### [WHAT TO DO]
Reproduce these lines exactly, beginning with the line that contains "Toggle Mark each book as received checkbox" and continuing through the line that contains "Action: pyautogui.click(x=170, y=23)".

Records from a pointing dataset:
------------------------

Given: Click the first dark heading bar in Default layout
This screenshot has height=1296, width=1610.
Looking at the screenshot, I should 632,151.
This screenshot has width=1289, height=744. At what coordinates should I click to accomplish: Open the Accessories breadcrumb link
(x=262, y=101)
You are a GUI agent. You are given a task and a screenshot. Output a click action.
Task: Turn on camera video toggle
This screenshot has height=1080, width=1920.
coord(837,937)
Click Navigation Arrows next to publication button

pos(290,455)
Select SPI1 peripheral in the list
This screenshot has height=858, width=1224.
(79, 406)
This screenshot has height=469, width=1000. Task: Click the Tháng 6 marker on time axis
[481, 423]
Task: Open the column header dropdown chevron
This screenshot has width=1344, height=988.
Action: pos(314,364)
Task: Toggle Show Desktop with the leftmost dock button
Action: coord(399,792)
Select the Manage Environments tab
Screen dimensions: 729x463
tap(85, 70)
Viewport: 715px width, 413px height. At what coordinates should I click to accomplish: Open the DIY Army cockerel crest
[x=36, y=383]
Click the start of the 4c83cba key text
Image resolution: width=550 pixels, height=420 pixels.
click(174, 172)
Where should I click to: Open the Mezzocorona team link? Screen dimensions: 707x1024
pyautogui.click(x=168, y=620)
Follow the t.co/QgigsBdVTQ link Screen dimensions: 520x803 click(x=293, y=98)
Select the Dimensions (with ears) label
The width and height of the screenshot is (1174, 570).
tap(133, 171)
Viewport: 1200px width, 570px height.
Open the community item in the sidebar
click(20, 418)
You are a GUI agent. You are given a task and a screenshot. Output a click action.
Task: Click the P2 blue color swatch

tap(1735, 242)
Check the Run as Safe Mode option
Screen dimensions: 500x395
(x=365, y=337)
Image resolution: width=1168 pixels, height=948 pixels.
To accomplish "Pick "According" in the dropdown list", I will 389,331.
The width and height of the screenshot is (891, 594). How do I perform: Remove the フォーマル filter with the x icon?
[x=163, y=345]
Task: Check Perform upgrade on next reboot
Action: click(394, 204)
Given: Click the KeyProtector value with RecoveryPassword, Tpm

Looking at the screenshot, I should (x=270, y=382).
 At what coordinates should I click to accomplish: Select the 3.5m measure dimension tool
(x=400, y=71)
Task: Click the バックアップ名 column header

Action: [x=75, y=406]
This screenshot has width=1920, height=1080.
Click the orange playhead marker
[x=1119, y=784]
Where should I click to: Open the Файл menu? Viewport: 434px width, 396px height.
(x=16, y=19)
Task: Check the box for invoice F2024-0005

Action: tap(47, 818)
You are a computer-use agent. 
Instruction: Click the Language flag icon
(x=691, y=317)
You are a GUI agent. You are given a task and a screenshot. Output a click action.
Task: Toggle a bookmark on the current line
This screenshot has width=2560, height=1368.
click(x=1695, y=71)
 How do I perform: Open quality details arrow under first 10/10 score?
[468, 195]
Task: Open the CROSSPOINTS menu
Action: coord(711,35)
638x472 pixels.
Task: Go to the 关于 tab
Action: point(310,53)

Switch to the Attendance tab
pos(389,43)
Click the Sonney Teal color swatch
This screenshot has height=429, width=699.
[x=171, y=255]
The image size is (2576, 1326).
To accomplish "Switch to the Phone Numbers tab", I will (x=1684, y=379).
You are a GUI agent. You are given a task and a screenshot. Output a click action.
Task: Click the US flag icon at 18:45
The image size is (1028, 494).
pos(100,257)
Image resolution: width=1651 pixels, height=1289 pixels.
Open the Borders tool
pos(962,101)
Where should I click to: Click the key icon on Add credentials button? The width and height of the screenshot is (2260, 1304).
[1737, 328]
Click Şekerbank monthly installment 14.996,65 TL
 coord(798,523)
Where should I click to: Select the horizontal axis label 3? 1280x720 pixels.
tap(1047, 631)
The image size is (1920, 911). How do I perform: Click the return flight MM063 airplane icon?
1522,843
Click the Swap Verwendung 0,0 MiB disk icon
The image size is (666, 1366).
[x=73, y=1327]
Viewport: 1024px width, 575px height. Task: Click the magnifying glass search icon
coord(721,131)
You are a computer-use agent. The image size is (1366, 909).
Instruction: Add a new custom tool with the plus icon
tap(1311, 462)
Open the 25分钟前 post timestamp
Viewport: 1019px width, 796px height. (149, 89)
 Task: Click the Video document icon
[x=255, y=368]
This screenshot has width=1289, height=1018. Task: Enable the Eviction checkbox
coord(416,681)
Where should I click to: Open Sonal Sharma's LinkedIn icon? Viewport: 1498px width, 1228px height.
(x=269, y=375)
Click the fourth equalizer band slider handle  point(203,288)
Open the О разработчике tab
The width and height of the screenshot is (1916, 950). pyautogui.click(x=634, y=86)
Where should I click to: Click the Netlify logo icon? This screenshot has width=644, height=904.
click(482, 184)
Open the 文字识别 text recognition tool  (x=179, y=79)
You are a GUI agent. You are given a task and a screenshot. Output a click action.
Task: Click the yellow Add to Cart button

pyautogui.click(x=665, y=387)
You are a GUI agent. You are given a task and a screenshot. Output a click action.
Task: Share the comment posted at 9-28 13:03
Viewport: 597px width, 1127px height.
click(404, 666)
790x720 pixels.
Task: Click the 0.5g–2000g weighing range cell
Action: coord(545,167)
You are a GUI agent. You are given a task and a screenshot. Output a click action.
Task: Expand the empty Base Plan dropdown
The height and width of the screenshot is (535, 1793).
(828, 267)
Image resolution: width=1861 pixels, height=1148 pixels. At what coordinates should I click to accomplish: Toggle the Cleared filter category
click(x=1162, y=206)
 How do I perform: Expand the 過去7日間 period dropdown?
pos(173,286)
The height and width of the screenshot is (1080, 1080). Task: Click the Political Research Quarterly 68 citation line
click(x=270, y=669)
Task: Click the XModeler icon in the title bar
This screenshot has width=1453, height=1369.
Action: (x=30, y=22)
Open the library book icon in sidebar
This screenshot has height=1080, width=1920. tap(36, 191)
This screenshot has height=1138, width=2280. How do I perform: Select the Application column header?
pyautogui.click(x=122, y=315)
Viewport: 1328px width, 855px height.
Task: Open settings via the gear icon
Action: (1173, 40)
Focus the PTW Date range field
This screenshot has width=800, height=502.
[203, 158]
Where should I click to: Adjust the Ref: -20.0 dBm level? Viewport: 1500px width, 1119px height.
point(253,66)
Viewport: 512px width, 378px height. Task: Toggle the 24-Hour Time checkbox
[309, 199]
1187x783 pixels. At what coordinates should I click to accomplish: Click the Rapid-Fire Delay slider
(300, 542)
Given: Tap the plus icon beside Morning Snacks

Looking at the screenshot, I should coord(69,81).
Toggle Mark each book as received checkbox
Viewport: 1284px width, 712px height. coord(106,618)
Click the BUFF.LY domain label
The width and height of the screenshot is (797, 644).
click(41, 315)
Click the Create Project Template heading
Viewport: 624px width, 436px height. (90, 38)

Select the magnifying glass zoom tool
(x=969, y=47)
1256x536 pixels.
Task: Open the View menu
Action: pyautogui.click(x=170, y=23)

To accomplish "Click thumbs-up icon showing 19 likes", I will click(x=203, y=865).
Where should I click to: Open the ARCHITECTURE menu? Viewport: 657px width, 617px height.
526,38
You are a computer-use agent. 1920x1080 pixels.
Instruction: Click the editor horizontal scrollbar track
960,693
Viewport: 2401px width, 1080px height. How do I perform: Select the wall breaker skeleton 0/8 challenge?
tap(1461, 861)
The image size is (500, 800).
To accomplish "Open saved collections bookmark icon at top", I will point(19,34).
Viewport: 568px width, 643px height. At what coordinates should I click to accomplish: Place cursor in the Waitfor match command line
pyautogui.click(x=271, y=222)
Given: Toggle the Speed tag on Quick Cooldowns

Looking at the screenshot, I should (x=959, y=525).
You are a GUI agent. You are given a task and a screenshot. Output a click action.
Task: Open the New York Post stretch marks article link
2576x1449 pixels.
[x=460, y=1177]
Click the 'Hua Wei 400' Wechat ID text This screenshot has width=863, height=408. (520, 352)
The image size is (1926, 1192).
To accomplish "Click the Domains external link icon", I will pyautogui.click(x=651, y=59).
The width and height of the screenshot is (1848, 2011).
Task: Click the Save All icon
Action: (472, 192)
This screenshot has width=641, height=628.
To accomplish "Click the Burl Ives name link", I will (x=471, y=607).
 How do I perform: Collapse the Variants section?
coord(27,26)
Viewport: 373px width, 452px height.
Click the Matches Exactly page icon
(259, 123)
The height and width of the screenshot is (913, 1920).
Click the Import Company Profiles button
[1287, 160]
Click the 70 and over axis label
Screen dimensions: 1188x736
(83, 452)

------------------------

### [EXPECTED OUTPUT]
Toggle Mark each book as received checkbox
Viewport: 1284px width, 712px height. coord(106,618)
Click the BUFF.LY domain label
The width and height of the screenshot is (797, 644).
click(41, 315)
Click the Create Project Template heading
Viewport: 624px width, 436px height. (90, 38)

Select the magnifying glass zoom tool
(x=969, y=47)
1256x536 pixels.
Task: Open the View menu
Action: pyautogui.click(x=170, y=23)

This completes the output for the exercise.